EXERCISE AIM: Make an exact transcript of the lines in the data below, starting with the one containing "Where should I" and going on through the one containing "Open the Twitter for iPhone link", with both included and the pictures left out.

DATA EXCERPTS:

========

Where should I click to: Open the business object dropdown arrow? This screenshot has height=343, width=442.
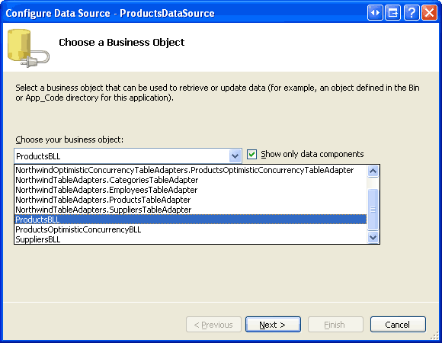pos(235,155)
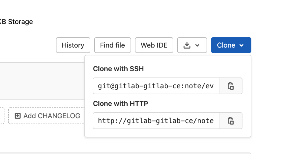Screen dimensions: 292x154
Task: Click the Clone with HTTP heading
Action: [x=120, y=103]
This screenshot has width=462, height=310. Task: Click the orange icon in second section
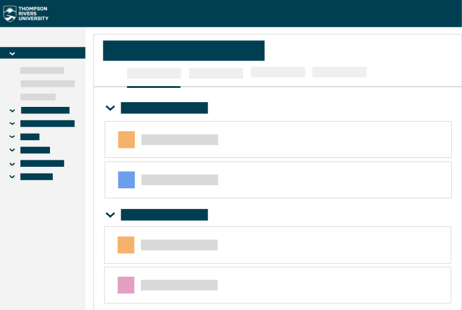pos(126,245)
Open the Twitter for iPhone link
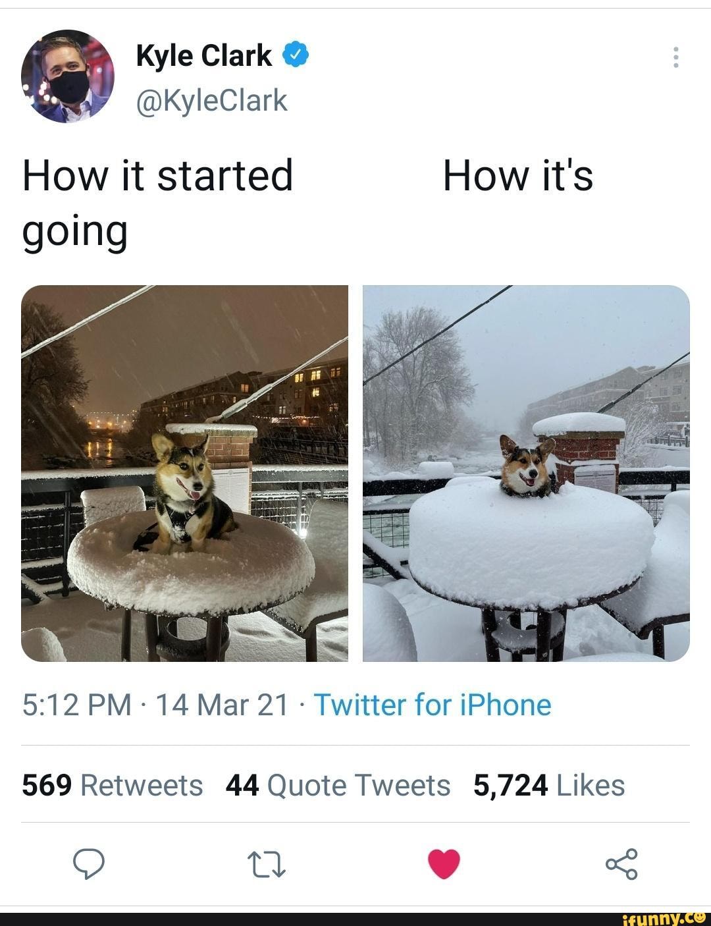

========

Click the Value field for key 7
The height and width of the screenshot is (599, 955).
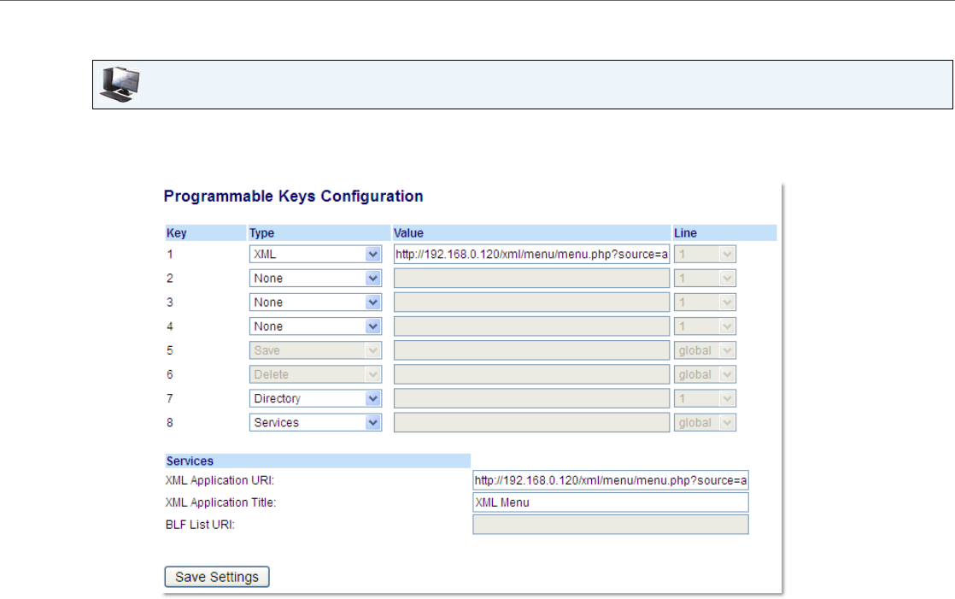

========

EXERCISE SOLUTION:
Where should I click to: Open the business object dropdown arrow? This screenshot has height=343, width=442.
pos(235,155)
Screen dimensions: 292x154
Task: Click the Clone with HTTP heading
Action: [x=120, y=103]
This screenshot has width=462, height=310. Task: Click the orange icon in second section
pos(126,245)
Open the Twitter for iPhone link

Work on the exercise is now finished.